- Skąd ten pomysł?
- Emerytura jest socjalistyczna, więc proponuję: państwo da każdemu emeryturę, ale jeśli ktoś chce więcej, musi sam się o to zatroszczyć! Wprowadzenie podatku od funduszu wynagrodzeń spowoduje, że wszyscy zapłacą 25 proc. z tego, co zarabiają i później dostaną taką samą emeryturę. Tak działa system kanadyjski. W Kanadzie odpowiednik naszego ZUS wypłaca emerytom identyczne świadczenia niezależnie od tego, ile składek do niego wpłacili.
- Jest pan przeciwny przymusowemu ubezpieczeniu?
- Jest zupełnie niepotrzebne, a przymus nie ma nic wspólnego z ekonomią.
- Pańska propozycja dotyczy młodych ludzi, którzy dopiero podejmą pracę. Czy opłacanie podatku od funduszu wynagrodzeń obniżyłoby koszty pracy?

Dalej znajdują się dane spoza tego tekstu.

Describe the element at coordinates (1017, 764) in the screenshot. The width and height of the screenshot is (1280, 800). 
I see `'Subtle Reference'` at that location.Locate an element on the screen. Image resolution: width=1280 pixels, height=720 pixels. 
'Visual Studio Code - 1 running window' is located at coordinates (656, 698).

- To stworzyłoby zupełnie nową jakość na rynku pracy, bo jej obciążenie zmniejszyłoby się o 40 proc. Dziś wynosi aż 65 proc. Wysokie opodatkowanie pracy plus podatek dochodowy i składki na ZUS - dały nam tak wysokie bezrobocie. Pracodawca musi oddawać państwu - uwaga - 92 procent, czyli prawie jeszcze raz tyle, co otrzymuje pracownik. Bezrobocia nie pozbędziemy się bez radykalnego zmniejszenia klinów podatkowych. Przy obecnych wydatkach na emerytury i renty nie ma żadnych szans na zmniejszenie bezrobocia.
- Co się dzieje ze składkami, które teraz trafiają do ZUS?
- Prawda jest brutalna: w ZUS nie ma żadnych pieniędzy, bo te, które tam trafiają, wędrują natychmiast do emerytów i rencistów. Powiem więcej, to i tak jest ciągle za mało. Budżet państwa musi rocznie dokładać do tego interesu aż 12 mld zł i to ciągle nie wystarcza, więc ZUS zadłuża się jeszcze w bankach komercyjnych i płaci z tego tytułu grube odsetki.
A co z pieniędzmi, które idą na budowę nowych siedzib ZUS?
- Jest rzeczą oczywistą, że kolejne pokolenia będą odbierać emerytury przez Internet. Dlatego będę się zdecydowanie sprzeciwiał inwestowaniu w marmury.
- Na jakie emerytury mogą liczyć ci wszyscy, którzy teraz opłacają składki do ZUS?
- Przy obecnym systemie emerytalnym nie ma co liczyć na emerytury z ZUS w przyszłości.